Pour entrer dans la mêlée, Marc Viellard n’y va pas par quatre chemins. Dès la première page, il annonce la couleur et s’adresse à son lecteur en ces termes « Ceci est un pamphlet, une attaque contre un écrivain pusillanime qui occupe aujourd’hui le devant de la scène en dépit de son indigence intellectuelle et littéraire. Si, comme ton serviteur, ami lecteur, tu es excédé de te voir sans cesse présenter cette icône par tous les chantres du libéralisme, si les Raffarin, Villepin, Sarkozy sont venus à bout de ta patience à force de condamner l’État, la Révolution, à force de mépris du peuple et d’exhortations à l’esprit d’entreprise, si tu ne supportes plus le culte de la responsabilité individuelle et de l’égoïsme libéral qui empoisonnent ta vie quotidienne, alors ces quelques pages te plairont »(p.1)
 
Le choix de Tocqueville par Marc Viellard n’est pas fortuit. Il est motivé par une idée très simple, celle de l’antinomie, malgré l’apparence, entre la démocratie et le libéralisme. En commençant la lecture de ce pamphlet, on apprend que lors de son passage au ministère des Affaires étrangères sous la Seconde République, Tocqueville avait pour directeur de cabinet, un certain Arthur de Gobineau, l’auteur de « l’Essai sur l’inégalité des races humaines ». Cette proximité politique de Tocqueville avec l’inspirateur de l’idéologie nazie n’a rien de surprenant quand on sait que la noblesse dont le comte était issu se considérait elle aussi comme une caste supérieure à toutes les autres couches de la société.

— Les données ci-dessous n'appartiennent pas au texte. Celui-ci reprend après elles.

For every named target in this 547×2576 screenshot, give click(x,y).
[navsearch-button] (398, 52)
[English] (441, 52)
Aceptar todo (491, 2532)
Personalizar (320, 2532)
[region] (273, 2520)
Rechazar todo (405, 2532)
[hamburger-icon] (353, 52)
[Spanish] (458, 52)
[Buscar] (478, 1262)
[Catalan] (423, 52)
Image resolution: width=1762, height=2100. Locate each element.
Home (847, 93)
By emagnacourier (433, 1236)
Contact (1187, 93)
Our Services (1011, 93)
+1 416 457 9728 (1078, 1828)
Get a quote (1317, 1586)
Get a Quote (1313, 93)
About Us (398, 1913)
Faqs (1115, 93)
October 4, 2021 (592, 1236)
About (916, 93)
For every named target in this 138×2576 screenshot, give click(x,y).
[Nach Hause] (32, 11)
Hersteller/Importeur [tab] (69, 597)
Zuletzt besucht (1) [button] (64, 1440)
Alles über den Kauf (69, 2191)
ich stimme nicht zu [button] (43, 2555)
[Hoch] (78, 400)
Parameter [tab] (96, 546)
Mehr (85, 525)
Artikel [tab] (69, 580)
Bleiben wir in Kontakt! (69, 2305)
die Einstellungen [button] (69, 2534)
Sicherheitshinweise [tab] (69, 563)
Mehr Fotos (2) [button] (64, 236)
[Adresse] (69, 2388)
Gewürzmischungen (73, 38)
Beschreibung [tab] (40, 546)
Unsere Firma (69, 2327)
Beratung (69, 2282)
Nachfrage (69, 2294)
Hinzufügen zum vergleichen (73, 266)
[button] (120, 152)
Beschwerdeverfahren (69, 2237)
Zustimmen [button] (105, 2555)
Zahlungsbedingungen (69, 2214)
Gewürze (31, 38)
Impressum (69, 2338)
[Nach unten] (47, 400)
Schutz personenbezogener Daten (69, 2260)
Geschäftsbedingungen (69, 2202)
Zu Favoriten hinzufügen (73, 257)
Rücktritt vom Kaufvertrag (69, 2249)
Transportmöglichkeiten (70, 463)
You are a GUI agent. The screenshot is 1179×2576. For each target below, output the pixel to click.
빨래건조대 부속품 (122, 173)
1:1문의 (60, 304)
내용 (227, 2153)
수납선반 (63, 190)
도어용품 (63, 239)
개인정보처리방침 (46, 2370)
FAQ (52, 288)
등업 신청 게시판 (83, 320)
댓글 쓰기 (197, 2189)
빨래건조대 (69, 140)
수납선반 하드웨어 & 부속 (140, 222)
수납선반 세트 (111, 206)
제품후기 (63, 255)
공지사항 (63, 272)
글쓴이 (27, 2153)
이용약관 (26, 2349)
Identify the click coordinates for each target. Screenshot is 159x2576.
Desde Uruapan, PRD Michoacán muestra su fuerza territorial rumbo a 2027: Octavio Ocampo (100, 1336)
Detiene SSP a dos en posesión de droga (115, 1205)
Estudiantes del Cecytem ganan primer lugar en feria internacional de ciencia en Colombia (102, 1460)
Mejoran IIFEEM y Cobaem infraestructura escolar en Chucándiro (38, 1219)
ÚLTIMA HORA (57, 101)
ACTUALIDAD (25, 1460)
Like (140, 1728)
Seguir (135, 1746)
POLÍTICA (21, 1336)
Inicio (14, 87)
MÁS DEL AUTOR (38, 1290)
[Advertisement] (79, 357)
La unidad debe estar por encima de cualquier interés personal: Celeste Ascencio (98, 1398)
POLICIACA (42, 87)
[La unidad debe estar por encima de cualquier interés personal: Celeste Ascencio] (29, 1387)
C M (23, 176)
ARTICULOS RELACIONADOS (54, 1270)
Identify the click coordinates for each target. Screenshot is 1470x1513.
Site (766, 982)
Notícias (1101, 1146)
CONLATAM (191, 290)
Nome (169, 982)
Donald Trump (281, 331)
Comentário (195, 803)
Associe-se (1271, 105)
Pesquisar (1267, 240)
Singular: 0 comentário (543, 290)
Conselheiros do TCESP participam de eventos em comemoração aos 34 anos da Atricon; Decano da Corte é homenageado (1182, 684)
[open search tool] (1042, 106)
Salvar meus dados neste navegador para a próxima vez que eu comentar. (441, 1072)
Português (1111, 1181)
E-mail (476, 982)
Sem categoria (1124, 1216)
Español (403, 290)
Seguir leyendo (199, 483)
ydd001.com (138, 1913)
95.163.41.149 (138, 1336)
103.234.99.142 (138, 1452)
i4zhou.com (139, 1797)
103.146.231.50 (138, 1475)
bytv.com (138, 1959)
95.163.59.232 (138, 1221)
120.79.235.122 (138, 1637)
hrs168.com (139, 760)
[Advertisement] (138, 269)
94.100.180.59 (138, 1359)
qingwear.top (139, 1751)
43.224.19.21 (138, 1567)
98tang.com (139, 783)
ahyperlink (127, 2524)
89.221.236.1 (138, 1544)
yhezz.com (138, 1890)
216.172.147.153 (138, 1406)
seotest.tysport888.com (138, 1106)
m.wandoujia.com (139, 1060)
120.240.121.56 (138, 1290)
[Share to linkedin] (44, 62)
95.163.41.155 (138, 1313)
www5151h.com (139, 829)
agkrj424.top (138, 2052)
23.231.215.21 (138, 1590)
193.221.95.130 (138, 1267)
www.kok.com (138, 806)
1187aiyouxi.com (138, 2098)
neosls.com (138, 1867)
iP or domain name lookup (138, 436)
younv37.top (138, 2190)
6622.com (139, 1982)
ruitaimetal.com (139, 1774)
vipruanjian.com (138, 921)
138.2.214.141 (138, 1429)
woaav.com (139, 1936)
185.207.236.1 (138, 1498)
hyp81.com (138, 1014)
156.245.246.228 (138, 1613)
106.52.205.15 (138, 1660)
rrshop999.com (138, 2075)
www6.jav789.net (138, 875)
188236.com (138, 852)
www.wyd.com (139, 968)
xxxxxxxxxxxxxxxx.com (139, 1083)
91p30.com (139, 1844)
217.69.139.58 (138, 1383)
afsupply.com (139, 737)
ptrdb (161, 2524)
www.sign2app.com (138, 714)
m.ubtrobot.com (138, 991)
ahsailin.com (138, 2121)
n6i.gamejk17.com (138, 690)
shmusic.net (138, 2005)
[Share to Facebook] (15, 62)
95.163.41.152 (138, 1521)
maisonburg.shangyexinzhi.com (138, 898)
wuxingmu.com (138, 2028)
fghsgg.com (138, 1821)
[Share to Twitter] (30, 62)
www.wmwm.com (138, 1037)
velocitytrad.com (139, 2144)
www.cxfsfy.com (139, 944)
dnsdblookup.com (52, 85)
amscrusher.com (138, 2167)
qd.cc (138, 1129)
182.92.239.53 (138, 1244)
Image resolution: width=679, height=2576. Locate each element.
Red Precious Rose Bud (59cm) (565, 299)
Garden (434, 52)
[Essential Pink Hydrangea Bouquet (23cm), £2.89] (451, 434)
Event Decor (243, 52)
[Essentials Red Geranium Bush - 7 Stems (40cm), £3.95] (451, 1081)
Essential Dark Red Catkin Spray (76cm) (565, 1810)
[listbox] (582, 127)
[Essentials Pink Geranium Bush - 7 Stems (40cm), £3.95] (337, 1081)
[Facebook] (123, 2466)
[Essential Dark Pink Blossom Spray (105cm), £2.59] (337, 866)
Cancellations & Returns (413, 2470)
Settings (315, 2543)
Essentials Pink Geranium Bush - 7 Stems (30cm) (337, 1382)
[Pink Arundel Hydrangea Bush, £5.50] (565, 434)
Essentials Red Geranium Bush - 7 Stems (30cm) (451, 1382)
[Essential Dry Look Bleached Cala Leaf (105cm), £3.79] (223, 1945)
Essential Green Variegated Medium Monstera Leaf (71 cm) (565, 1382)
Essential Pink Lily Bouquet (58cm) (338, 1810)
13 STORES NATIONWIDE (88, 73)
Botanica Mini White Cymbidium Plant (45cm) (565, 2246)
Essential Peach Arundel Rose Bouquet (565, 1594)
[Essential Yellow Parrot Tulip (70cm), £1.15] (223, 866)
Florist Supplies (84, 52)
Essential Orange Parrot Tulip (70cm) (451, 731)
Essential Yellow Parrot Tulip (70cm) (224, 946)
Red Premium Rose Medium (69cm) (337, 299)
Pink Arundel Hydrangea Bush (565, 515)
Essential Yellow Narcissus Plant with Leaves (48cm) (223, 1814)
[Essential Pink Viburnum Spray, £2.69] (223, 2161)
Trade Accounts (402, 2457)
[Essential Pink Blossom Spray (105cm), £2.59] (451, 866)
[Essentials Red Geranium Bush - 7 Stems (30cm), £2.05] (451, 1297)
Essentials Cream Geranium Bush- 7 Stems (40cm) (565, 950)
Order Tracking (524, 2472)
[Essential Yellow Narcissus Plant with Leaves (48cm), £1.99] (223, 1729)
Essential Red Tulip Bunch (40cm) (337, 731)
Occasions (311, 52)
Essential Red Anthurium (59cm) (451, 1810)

Viellard s’interroge sur le choix de Tocqueville comme le père du libéralisme contemporain alors qu’il n’était pas ce grand penseur politique de son temps que les libérologues s’ingénient à présenter comme tel. Car, à l’exception du premier tome de la Démocratie en Amérique paru en 1835, l’œuvre de Tocqueville était peu connue de la plupart de ses contemporains et même avant sa mort, personne ne lisait ses livres qui étaient tombés dans les oubliettes de l’histoire jusqu’au jour où un nommé Raymond Aron est venu le dénicher des rayons poussiéreux de la bibliothèque de la rue Saint-Guillaume.
 
Dans un chapitre intitulé « Et Aron créa Tocqueville », Marc Viellard explique les circonstances qui ont conduit Raymond Aron à la découverte de Tocqueville. C’est naturellement le marxisme que ses ennemis, « le camp des anti-marxistes, anti-bolchevicks et anticommunistes de tous poils et de toutes obédiences » cherchaient désespérément « à démonter le système, à tenter de le saper et à creuser des brèches dans les murailles de la forteresse, mais sans l’ébranler réellement. Et surtout sans parvenir à échafauder un contre-modèle susceptible de le concurrencer »(p.113). Les anti-marxistes passaient le plus clair de leur temps à chinoiser sur tel ou tel aspect du Capital de Marx mais sans réellement atteindre son noyau : le matérialisme historique et la lutte de classes qui tenaient bon. Au moment où le marxisme triomphait partout, Tocqueville et sa philosophie politique gisaient dans le fin fonds des bibliothèques et des archives. Une première brèche fut cependant ouverte par Hannah Arendt qui inventa la notion de totalitarisme en semant la confusion dans les esprits par sa comparaison du stalinisme et du marxisme aux fascismes. Pour Arendt, Hitler c’est Staline et Staline et c’est Hitler. Après Arendt vint Raymond Aron qui, pour faire pièce à un monde intellectuel dominé par le marxisme et le Bolchevisme, avait trouvé son poulin préféré(souligné par nous), Tocqueville. Pour propager les idées de celui-ci ou plutôt pour l’instrumentaliser dans son combat idéologique contre Althusser et Sartre, Aron se servit de deux tribunes qui étaient alors à sa disposition, sa chaire au Collège de France et celle de la Sorbonne. C’était avant mai 68 à une époque où un professeur d’université faisait encore la pluie et le beau temps et où ses paroles étaient des paroles d’évangile(souligné par nous). Il a donc suffi pour Aron de proclamer que Tocqueville état l’égal de Marx, qu’il état un libéral, un démocrate et de sur croît l’un des pères de la démocrate moderne(p125) pour que la farce aronienne se propage comme une traînée de poudre et que la mayonnaise prenne aidée, il est vrai, par des conditions politiques exceptionnelles avec la chute du mur de Berlin et la dislocation du bloc soviétique.
 
POURQUOI TOCQUEVILLE
 
Pourquoi Tocqueville ? Pour Marc Viellard, si les épigones d’Aron ont pratiqué l’acharnement thérapeutique pour maintenir en vie Tocqueville, c’était d’abord dans le but de s’en servir comme un « simple gladiateur jeté dans l’arène de l’affrontement idéologique » et dans le combat contre les marxistes(p.129). Ensuite, c’est parce qu’Alexis de Tocqueville est devenu l’inspirateur d’une droite libérale en manque d’inspiration et sa Démocratie en Amérique « tient lieu de programme d’action aux amis de la « réforme »(p.130). Dans ce programme de réforme de la droite libérale figure en premier lieu le démantèlement de l’État républicain et sa soustraction au contrôle du peuple.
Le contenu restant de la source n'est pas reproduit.